While at Target recently I was picking up notebooks at the back-to-school sale, and the scene made me think of a black and white photo of my brothers and me heading back to school in 1960. Standing among harried mothers clutching their school supply lists and children choosing between the playful dolphin or the neon pink Barbie embossed notebook, I knew we’d never been given those choices for any school supplies.
We attended a small parochial school run by Franciscan Nuns whose brown habits covered every inch of their body, except for their hands and faces. We only saw their long slender fingers and faces framed in starched white wimples. No matter what the Midwestern weather, they were always calm and collected under all that wool fabric. Classrooms and teacher were at a premium, so I spent five out of my eight years at Sacred Heart Elementary School in the same classroom with my older brother. Back then school supplies didn’t get more high tech than a mechanical pencil. Kids today may be required to do not only research on a computer, but also turn in a document in Microsoft Word format and hot off the printer. And with all the texting and e-mails, our younger generation feels they don’t have to learn spelling or grammar. As long as the message is received and understood, they are satisfied. Well, I am not. That’s not an adequate method of communication and it’s up to us as adults to set a better example.

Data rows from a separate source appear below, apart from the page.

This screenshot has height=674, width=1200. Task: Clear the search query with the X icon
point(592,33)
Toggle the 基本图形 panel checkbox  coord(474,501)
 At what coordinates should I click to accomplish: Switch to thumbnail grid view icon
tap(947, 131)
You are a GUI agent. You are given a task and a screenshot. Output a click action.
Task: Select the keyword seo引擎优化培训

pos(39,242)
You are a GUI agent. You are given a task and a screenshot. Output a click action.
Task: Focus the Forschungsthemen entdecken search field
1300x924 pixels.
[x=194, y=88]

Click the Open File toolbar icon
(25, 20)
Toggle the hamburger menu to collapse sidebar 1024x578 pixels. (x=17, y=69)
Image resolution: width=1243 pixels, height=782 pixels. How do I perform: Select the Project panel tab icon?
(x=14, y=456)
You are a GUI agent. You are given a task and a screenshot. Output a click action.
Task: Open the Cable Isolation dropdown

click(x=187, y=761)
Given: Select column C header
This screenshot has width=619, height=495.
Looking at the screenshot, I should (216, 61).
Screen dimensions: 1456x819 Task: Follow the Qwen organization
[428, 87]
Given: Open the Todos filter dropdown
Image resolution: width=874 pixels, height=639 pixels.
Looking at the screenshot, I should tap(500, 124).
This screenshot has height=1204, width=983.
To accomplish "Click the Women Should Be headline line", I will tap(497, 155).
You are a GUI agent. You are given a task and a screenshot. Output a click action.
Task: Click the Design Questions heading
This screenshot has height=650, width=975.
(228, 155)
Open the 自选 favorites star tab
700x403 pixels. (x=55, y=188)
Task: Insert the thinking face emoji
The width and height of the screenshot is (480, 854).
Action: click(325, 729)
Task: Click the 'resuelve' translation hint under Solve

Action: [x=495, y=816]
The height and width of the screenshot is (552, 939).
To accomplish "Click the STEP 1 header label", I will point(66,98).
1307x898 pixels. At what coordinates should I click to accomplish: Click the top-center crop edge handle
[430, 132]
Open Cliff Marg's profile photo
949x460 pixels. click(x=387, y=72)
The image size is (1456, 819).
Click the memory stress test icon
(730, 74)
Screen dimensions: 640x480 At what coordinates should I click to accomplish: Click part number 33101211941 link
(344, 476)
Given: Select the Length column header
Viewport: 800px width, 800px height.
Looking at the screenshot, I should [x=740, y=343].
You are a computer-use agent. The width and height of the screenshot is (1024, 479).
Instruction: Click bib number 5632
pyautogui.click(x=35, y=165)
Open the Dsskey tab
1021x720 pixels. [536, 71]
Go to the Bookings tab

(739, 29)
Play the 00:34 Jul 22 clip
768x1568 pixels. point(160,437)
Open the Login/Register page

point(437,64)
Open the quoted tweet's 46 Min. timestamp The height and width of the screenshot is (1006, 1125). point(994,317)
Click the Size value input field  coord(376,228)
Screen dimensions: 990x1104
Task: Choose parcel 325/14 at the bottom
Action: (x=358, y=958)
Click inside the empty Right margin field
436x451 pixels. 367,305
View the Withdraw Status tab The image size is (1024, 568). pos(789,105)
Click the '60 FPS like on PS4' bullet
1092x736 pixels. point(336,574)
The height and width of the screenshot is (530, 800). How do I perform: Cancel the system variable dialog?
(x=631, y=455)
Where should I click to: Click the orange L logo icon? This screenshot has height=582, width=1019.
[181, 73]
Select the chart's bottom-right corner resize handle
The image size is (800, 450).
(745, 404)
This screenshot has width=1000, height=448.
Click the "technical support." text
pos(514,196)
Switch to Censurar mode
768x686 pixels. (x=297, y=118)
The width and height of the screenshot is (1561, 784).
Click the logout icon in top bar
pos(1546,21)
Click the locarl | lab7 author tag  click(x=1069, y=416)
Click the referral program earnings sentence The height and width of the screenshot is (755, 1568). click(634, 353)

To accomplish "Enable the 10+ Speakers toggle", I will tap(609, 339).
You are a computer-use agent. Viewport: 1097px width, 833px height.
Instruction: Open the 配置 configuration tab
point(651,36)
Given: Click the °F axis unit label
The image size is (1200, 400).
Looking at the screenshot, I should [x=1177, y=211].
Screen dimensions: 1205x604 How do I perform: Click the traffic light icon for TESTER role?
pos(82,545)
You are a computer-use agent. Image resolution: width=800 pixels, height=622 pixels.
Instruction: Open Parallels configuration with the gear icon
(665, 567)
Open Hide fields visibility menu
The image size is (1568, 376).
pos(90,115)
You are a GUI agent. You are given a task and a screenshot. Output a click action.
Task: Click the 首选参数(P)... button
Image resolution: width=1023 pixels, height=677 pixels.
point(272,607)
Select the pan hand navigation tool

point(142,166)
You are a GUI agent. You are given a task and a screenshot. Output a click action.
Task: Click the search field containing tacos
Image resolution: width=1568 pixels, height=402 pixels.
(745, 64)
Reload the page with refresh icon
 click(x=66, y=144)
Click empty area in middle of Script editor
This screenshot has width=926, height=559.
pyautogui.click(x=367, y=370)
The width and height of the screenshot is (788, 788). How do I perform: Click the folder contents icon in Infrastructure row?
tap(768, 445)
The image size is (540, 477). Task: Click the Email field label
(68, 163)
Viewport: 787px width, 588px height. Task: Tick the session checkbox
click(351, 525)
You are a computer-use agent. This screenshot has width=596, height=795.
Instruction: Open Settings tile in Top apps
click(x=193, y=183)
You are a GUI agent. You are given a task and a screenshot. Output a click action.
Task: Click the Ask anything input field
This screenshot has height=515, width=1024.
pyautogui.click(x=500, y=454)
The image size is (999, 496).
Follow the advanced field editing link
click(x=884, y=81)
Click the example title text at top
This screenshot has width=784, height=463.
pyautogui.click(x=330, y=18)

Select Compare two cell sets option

I love language. I love how words comfort and soothe, excite and ignite, invite and entice. Children’s literacy appears to be a priority, but when Story Hour consists of popping a DVD into the computer and sitting the child down in front of the monitor I feel sad for both the child and adult involved. I grew up in a little farming town, but I knew the world through books and reading. And I learned to love writing. Writing in my journal has been a safe place to vent, a confidant, and where I work out my problems. Writing in my journal helped me to cope with challenges as catastrophic as being diagnosed with breast cancer, to the annoyance of developing an allergy to fragrance at the advanced age of 50.
“Wow!” a young boy in a green t-shirt and baggy shorts commented on all the notebooks in my cart. “How many kids do you have?”
“Actually,” I smiled as his mom looked up from the pile of red notebooks in her hand, “these notebooks are for ladies like your mom. I like to have lots of them on hand to offer to the ladies who come to my Creativity and Simple Abundance Close-to-Home workshops. They use them for class notes, or as a place to record their thoughts, hopes and dreams. I like to use them as journals and sometimes I decorate the covers with collages, colorful papers, fabric or even paint.”
“Oh, cool,” said the soon-to-be 3rd grader.
“Interesting,” said the woman who recognized she was being acknowledged as her own person rather than a busy wife and mother of 4 children less than 10 years-of-age.
“Way cool,” I said as we finished selecting our notebooks and headed for the check-out.